Keresahan utama yang digaungkan oleh masyarakat adalah dijatuhkannya marwah hukum oleh para elit politik oligarki yang sama sekali tidak menguntungkan rakyat. Jokowi yang pada awalnya digadang-gadang sebagai a new hope bagi bangsa ini kini dianggap menunjukkan wajah aslinya sebagai a new disaster melalui manuver politiknya yang secara terbuka menginjak-injak demokrasi serta dengan bangganya mempertontonkan penindasan hukum dan konstitusi di bangsa ini.
Demi terciptanya dinasti politik yang diidam-idamkan rezim ini, mereka rela menggunakan sebuah politik yang bernamakan politik adu domba, sistem seperti ini dipergunakan untuk mengadu domba suatu elemen dengan elemen yang sama. Mahasiswa serta masyarakat sipil yang turun aksi dibenturkan dengan sesama mahasiswa dan masyarakat sipil, dan juga membenturkan civitas akademisi dengan civitas akademisi juga. Perampasan kebebasan bersuara juga tak luput dari perhatian rezim ini, ancaman demi ancaman diluncurkan pada mereka yang berani menyuarakan dan memberitakan tentang betapa cacatnya rezim ini. Orasi diakhiri dengan teatrikal yang merepresentasikan ketidakpuasan dan pemberontakan atas sistem demokrasi yang diciptakan oleh rezim Joko Widodo.

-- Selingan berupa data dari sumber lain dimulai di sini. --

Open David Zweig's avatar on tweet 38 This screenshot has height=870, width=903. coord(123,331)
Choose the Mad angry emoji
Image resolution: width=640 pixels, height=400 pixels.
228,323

“Jagad ini adalah suatu inisiasi untuk merespon situasi demokrasi hari ini yang ternyata selama dua periode kita ditipu habis dengan gimmick-gimmick pencitraan kerakyatan, kedaulatan, hijack narasi dari berbagai isu.” tutur Sana Ulaili selaku Humas Sejagad Jaringan Penggugat Demokrasi.
Perwakilan dari BEM KM UMY, Siti Mauliyani menimpali “Perlu disadari bahwasanya gerakan hari ini berangkat dari keresahan serta kemarahan kami terhadap berbagai macam bentuk pelanggaran serta penjatuhan marwah hukum hari ini.
Unjuk rasa ini ditutup aksi teatrikal “Pemacungan” pada sosok bertopeng Jokowi sebagai simbol untuk mengadili rezim Jokowi dan dilanjutkan dengan membacakannya pengajuan 11 tuntutan kepada rezim Jokowi yang diantaranya yaitu revisi UU Pemilu dan Partai Pemilu oleh Badan Independen, adili Jokowi dan kroni-kroninya, menuntut permintaan maaf intelektual dan budayawan yang mendukung politik dinasti, stop politisasi bansos, mencabut UU Cipta Kerja dan Minerba, hentikan Operasi Militer dan tuntaskan pelanggaran HAM, hentikan perampasan tanah, hentikan kriminalisasi aktivis lingkungan, jalankan pengadilan HAM, pendidikan gratis, dan sahkan UU PPRT.
Selepas unjuk rasa berakhir, massa aksi membubarkan diri secara tertib pada pukul 18.00 WIB dan arus lalu lintas kembali dibuka secara normal.